Running MiniMax-M2.5 on a Single RTX 6000 Blackwell: 68 Tokens/s with 64K Context

MiniMax-M2.5 is a 139B parameter mixture-of-experts model with only 10B active parameters per token, making it surprisingly efficient for its size. Using the REAP NVFP4 quantization from lukealonso, you can run it on a single NVIDIA RTX PRO 6000 Blackwell GPU with 96 GB of VRAM — and get a very usable 68 tokens per second with a 64K token context window.

Here’s exactly how to do it.

The Stack

  • Model: lukealonso/MiniMax-M2.5-REAP-139B-A10B-NVFP4
  • Inference engine: SGLang v0.5.8.post1
  • Docker image: lmsysorg/sglang:v0.5.8.post1-cu130
  • GPU: NVIDIA RTX PRO 6000 Blackwell (96 GB)

Why SGLang and Not vLLM?

I tried vLLM first — versions 0.15.1, 0.16.0, and the cu130 nightly. All three crash with a CUDA illegal memory access in the MoE gate layer during inference. The model loads fine, the server starts, but the first request kills the engine. Both the CUTLASS and Marlin GEMM backends hit the same error. I filed this as a bug (vllm-project/vllm#35566).

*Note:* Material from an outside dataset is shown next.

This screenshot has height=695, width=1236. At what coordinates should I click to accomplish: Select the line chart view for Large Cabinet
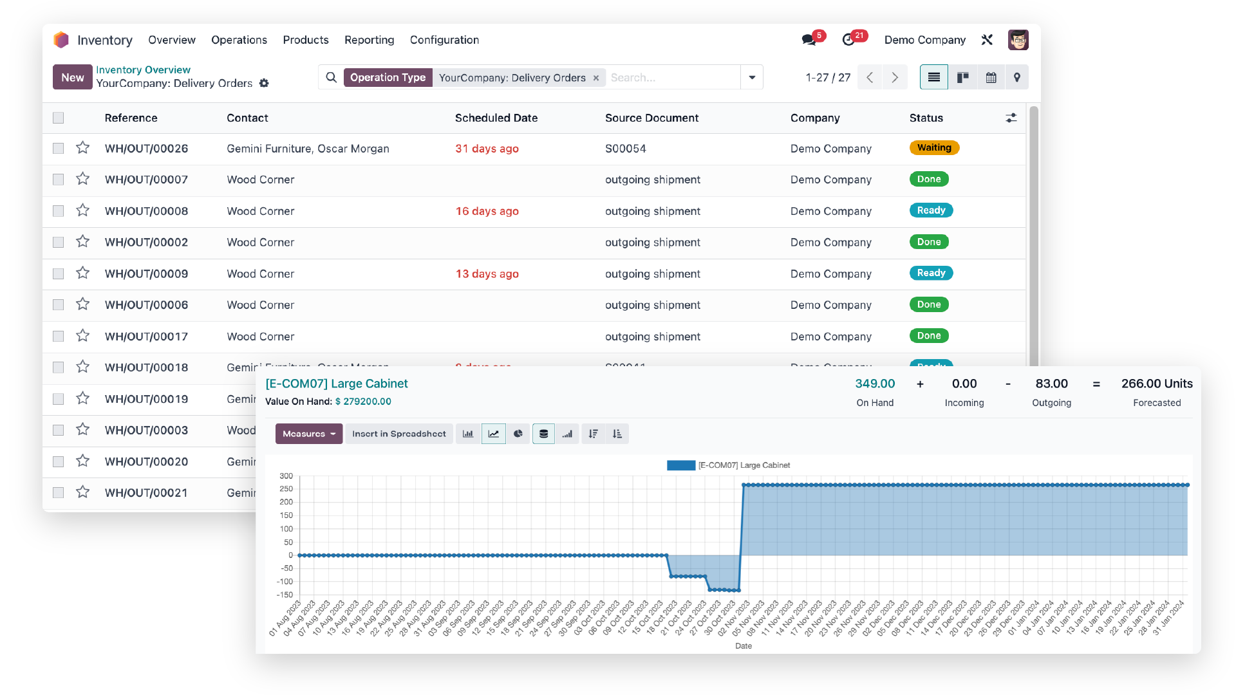[494, 433]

SGLang’s FlashInfer-based MoE kernels handle the NVFP4 checkpoint without issues on Blackwell.

The Docker Compose File

services:
  sglang:
    image: lmsysorg/sglang:v0.5.8.post1-cu130
    container_name: sglang-minimax-reap
    runtime: nvidia
    shm_size: "1g"
    ports:
      - "8000:8000"
    volumes:
      - ~/.cache/huggingface:/root/.cache/huggingface
    environment:
      - CUDA_VISIBLE_DEVICES=0
      - LD_LIBRARY_PATH=/lib/x86_64-linux-gnu
    command:
      - python3
      - -m
      - sglang.launch_server
      - --model
      - lukealonso/MiniMax-M2.5-REAP-139B-A10B-NVFP4
      - --served-model-name
      - minimax-m2.5-reap-nvfp4
      - --reasoning-parser
      - minimax
      - --tool-call-parser
      - minimax-m2
      - --trust-remote-code
      - --tp
      - "1"
      - --mem-fraction-static
      - "0.95"
      - --max-running-requests
      - "32"
      - --context-length
      - "65536"
      - --quantization
      - modelopt_fp4
      - --attention-backend
      - flashinfer
      - --moe-runner-backend
      - flashinfer_cutlass
      - --kv-cache-dtype
      - fp8_e5m2
      - --enable-flashinfer-allreduce-fusion
      - --host
      - "0.0.0.0"
      - --port
      - "8000"
    deploy:
      resources:
        reservations:
          devices:
            - driver: nvidia
              count: all
              capabilities: [gpu]
    restart: unless-stopped

Run docker compose up -d and wait about two minutes for the model to load.

Two Key Settings

fp8 KV cache is essential. The model card recommends bf16 for the KV cache, but that only gives you about 33K tokens of capacity on 96 GB. Switching to --kv-cache-dtype fp8_e5m2 doubles it to 67K tokens, which is enough to actually use a 65K context window. In my testing, output quality was not noticeably affected.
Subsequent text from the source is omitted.